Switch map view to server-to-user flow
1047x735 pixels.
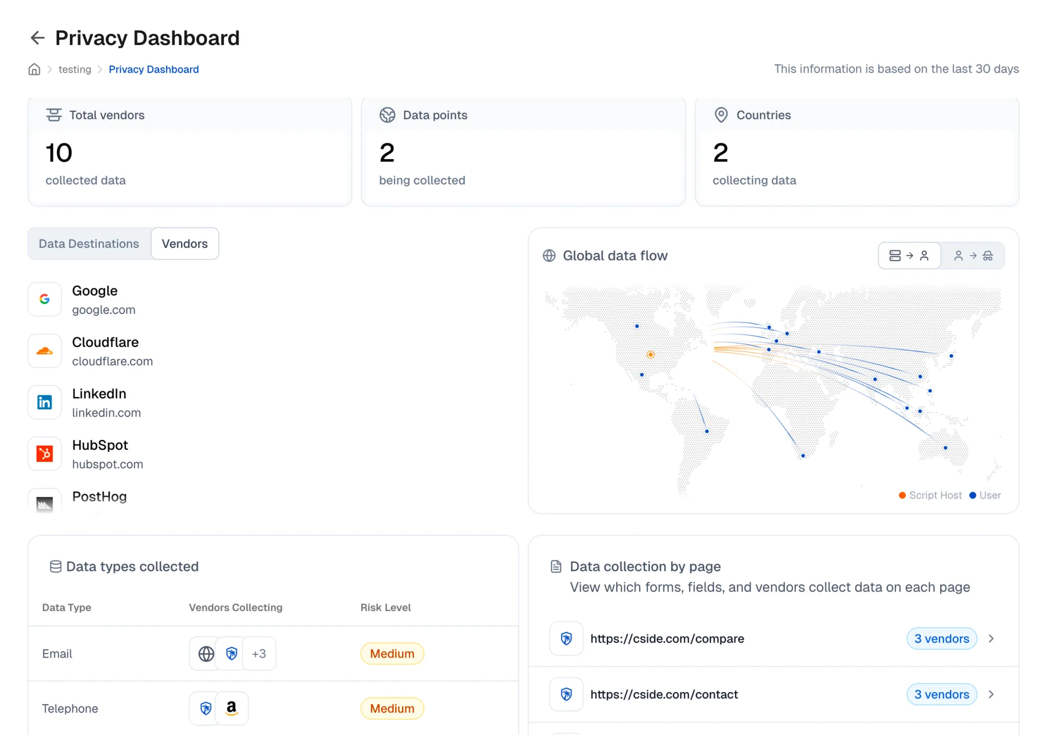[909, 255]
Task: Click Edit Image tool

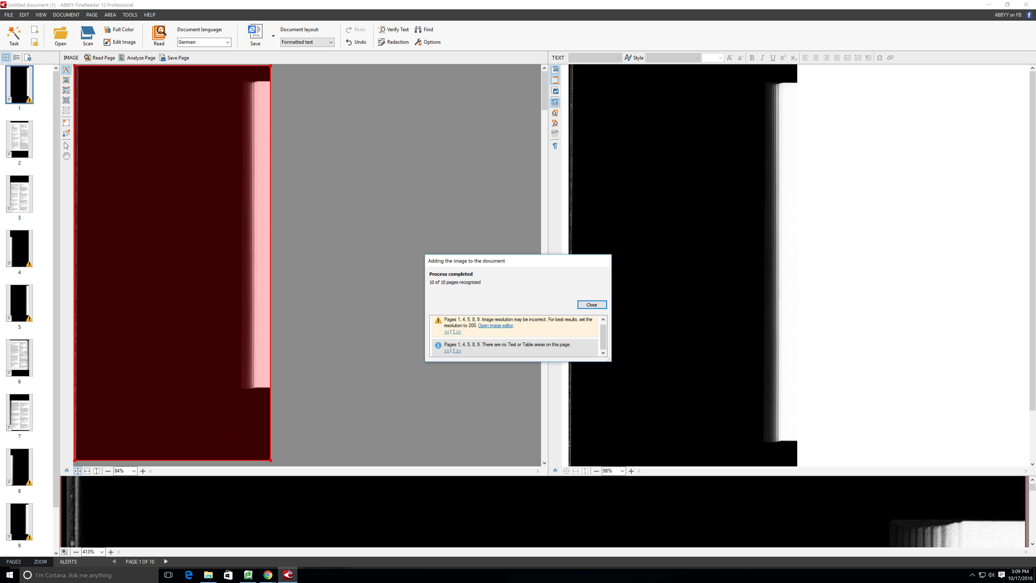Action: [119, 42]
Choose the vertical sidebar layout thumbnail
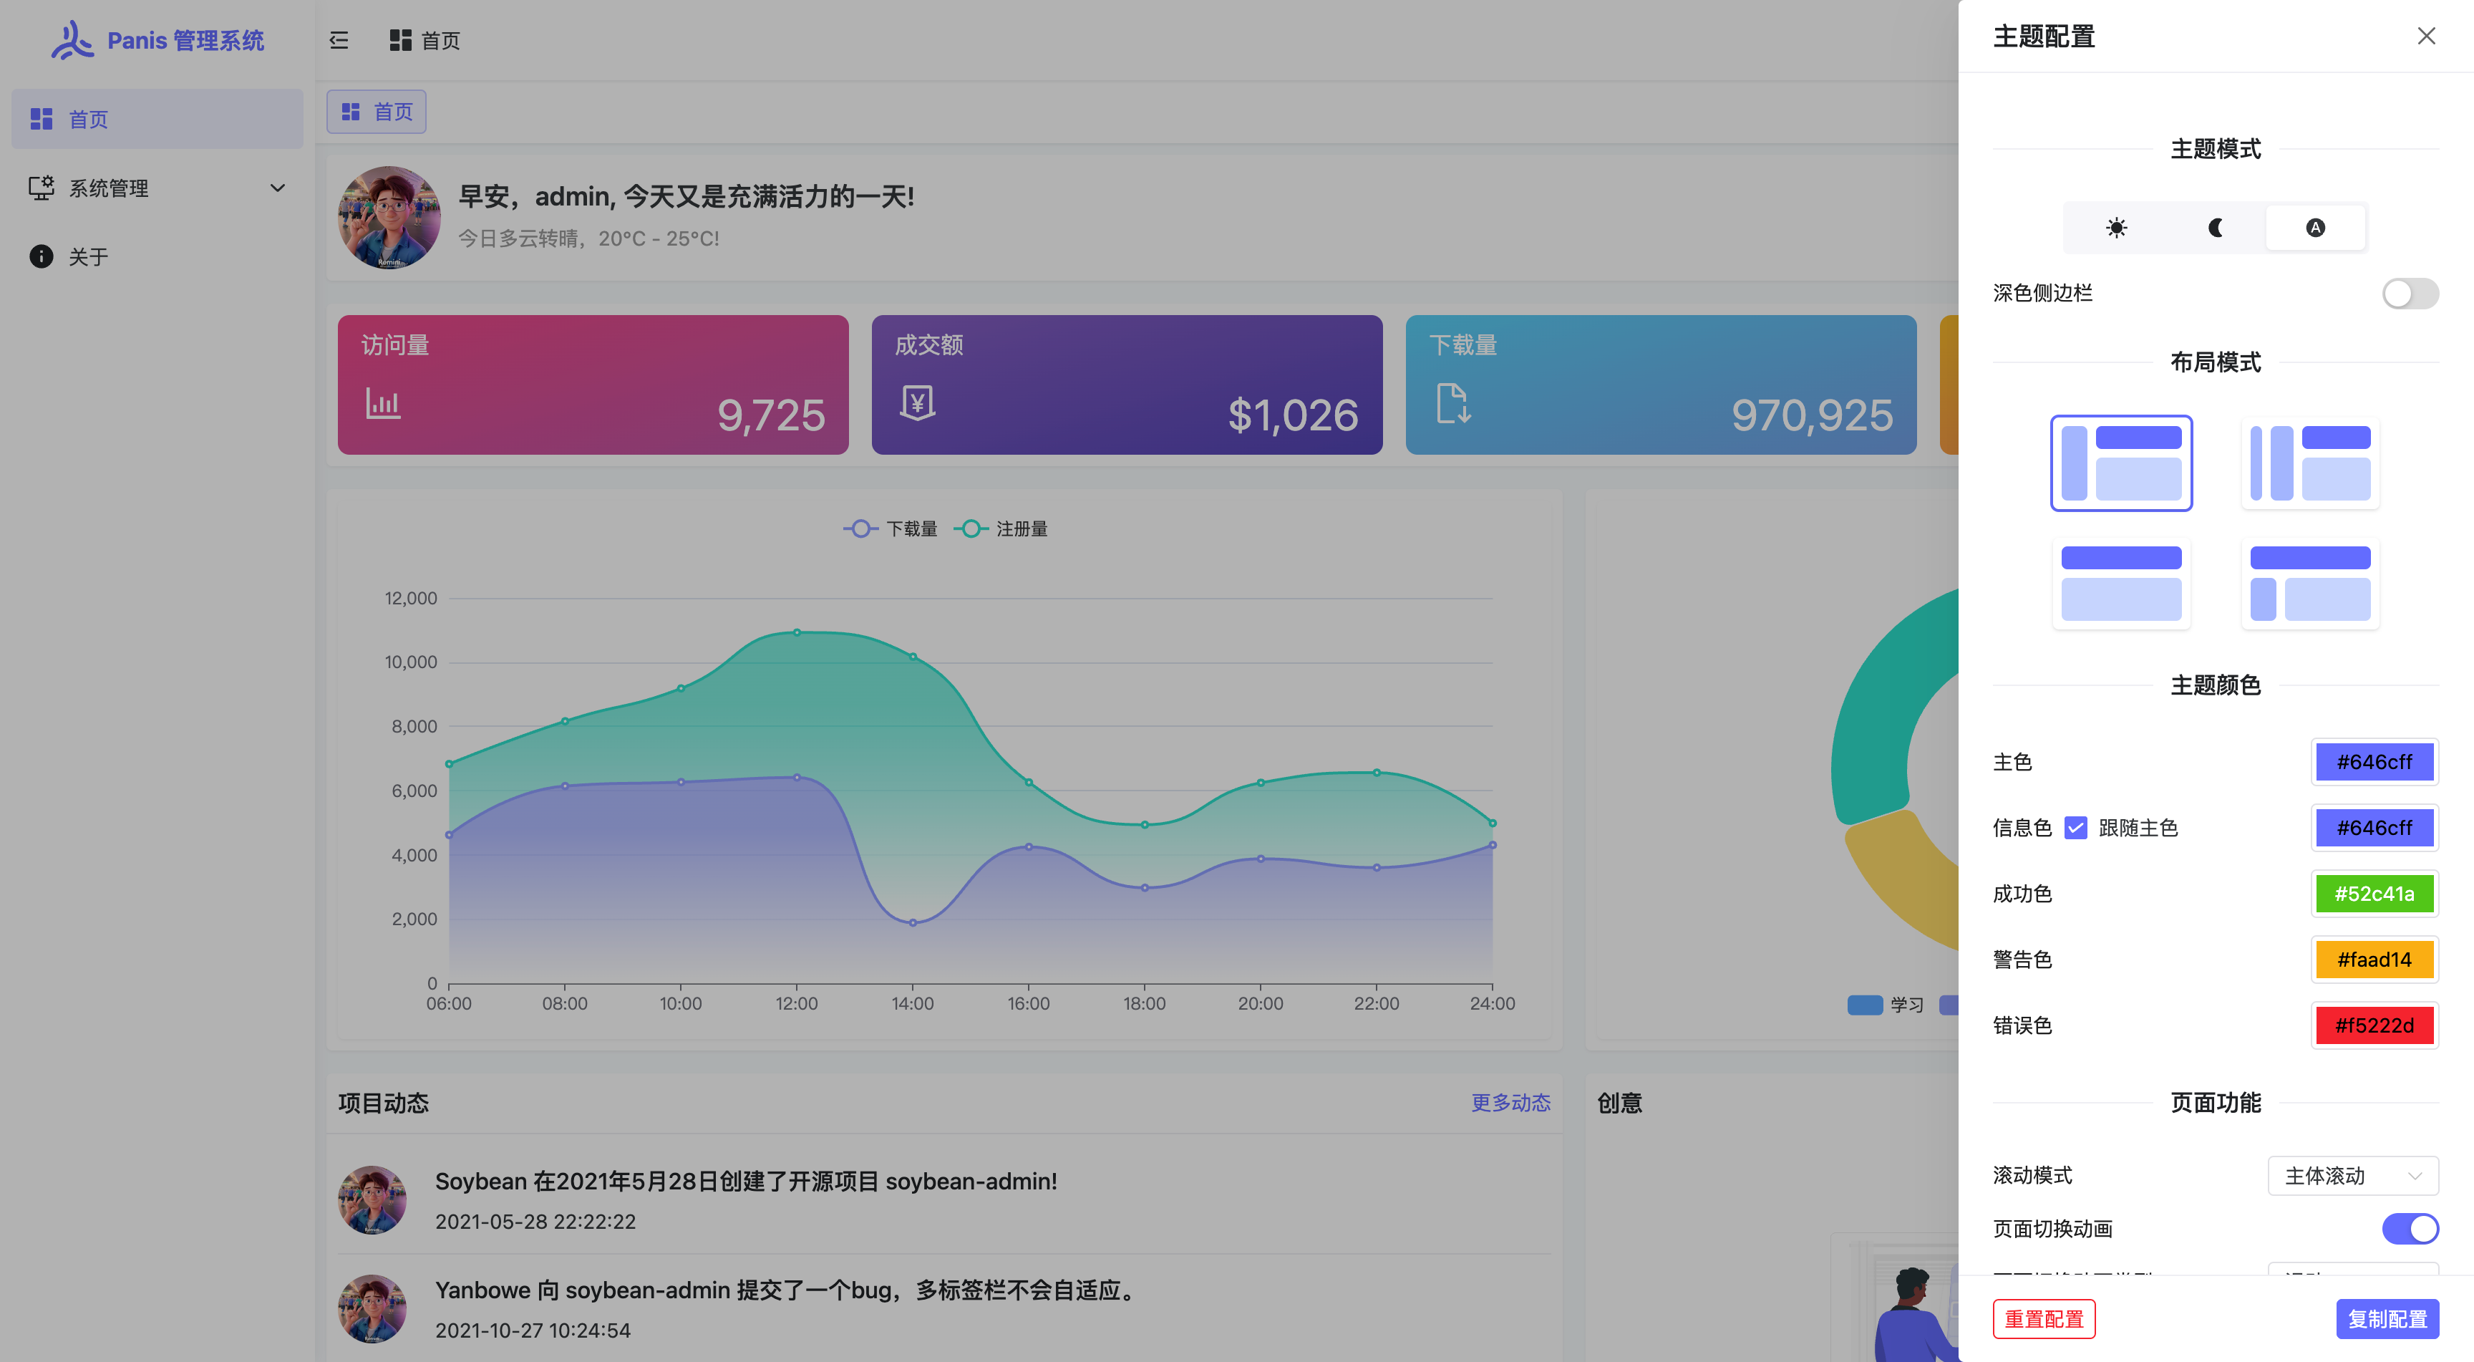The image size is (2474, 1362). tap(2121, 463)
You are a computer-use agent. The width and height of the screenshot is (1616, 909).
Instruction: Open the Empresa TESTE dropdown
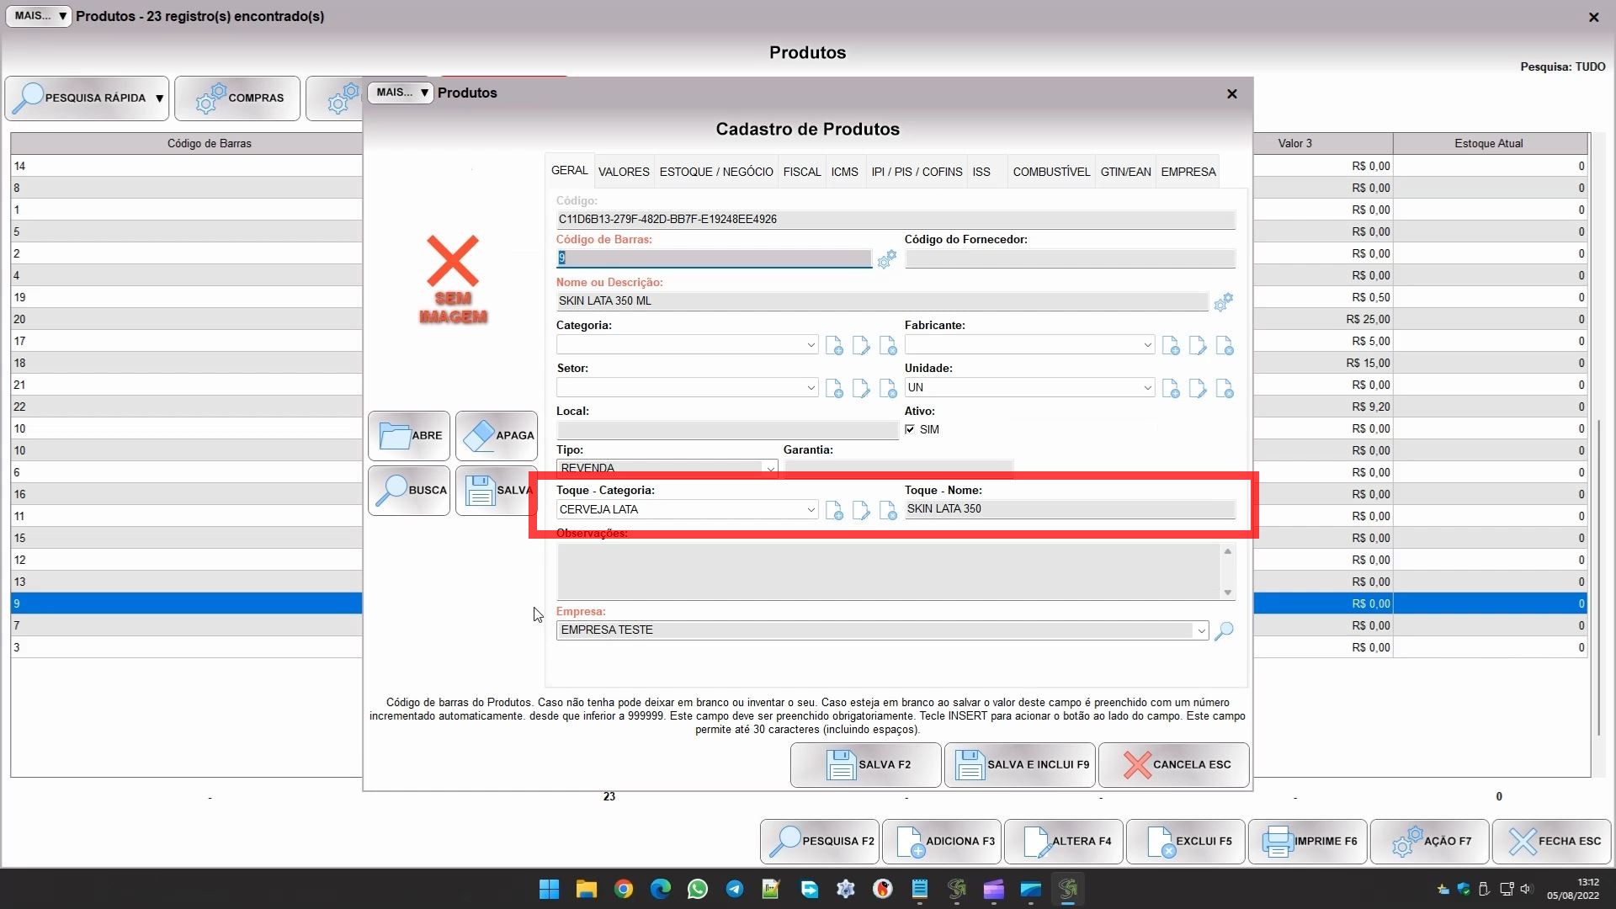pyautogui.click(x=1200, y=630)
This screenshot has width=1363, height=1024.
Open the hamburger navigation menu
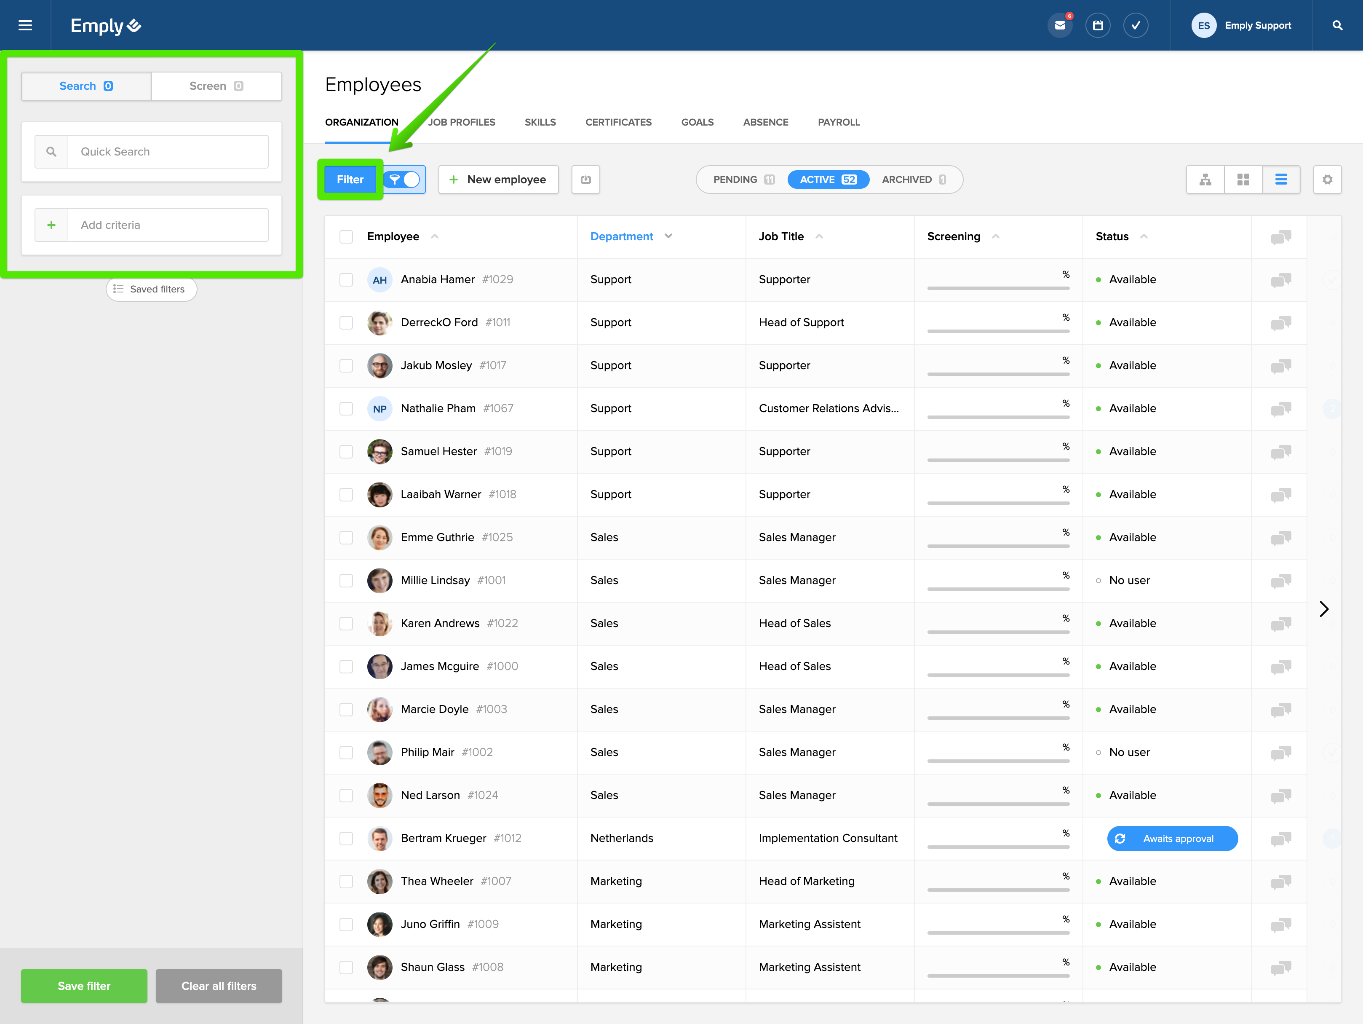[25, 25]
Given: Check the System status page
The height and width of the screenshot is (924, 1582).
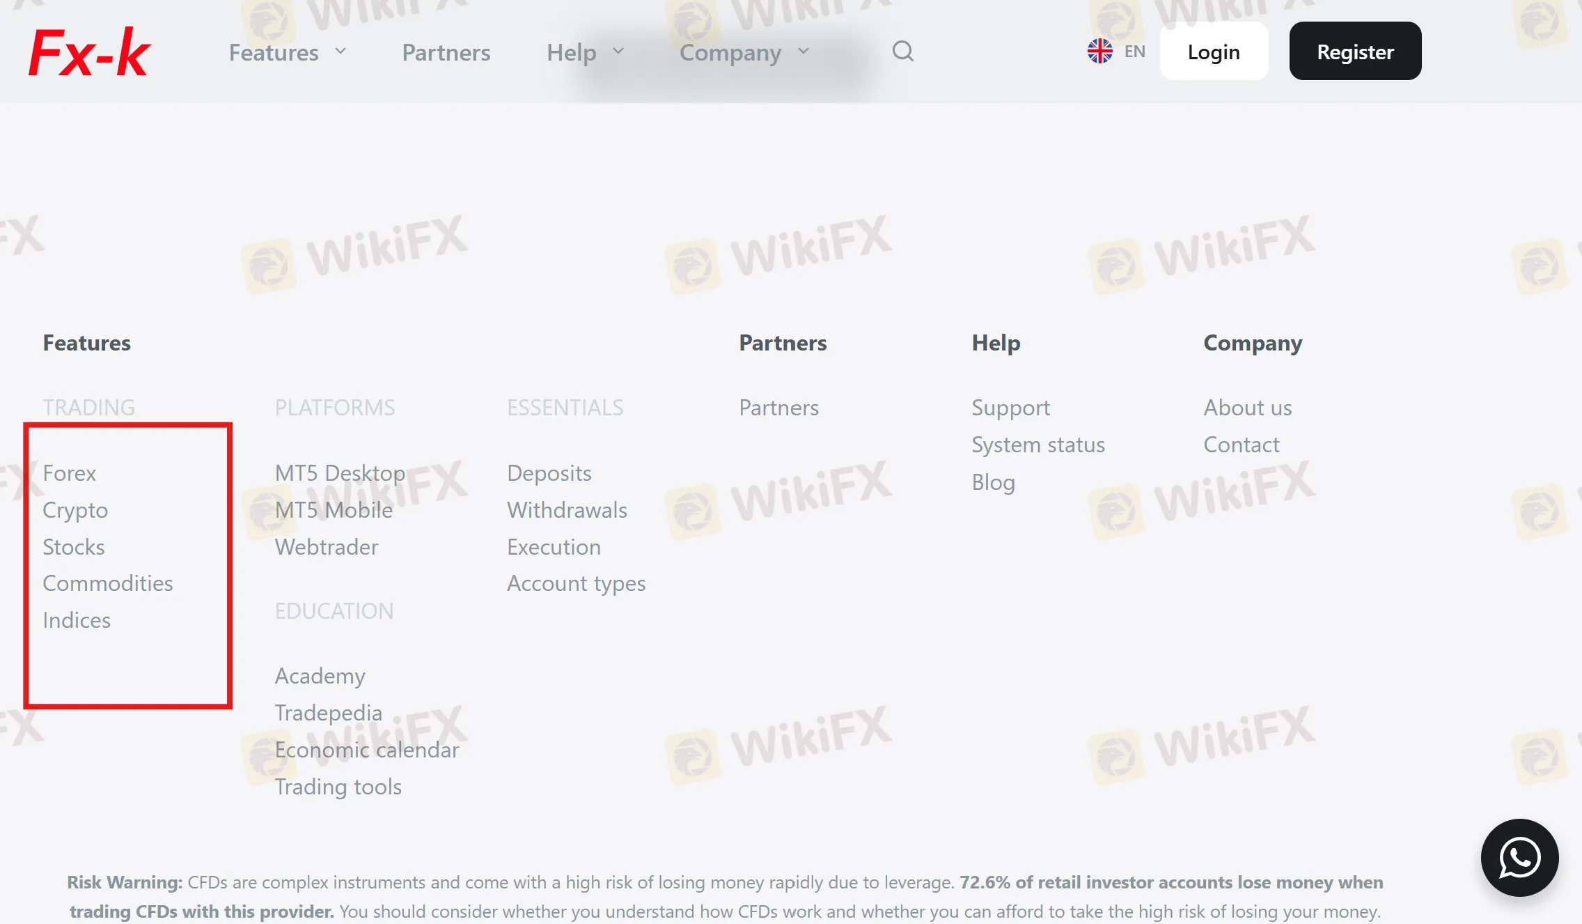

AIM OF THE EXERCISE
Write out, exactly as they stand, the line with "Given: Check the System status page" and every line after it through the end of the entries above; omit the pictures.

ANSWER
Given: Check the System status page
The height and width of the screenshot is (924, 1582).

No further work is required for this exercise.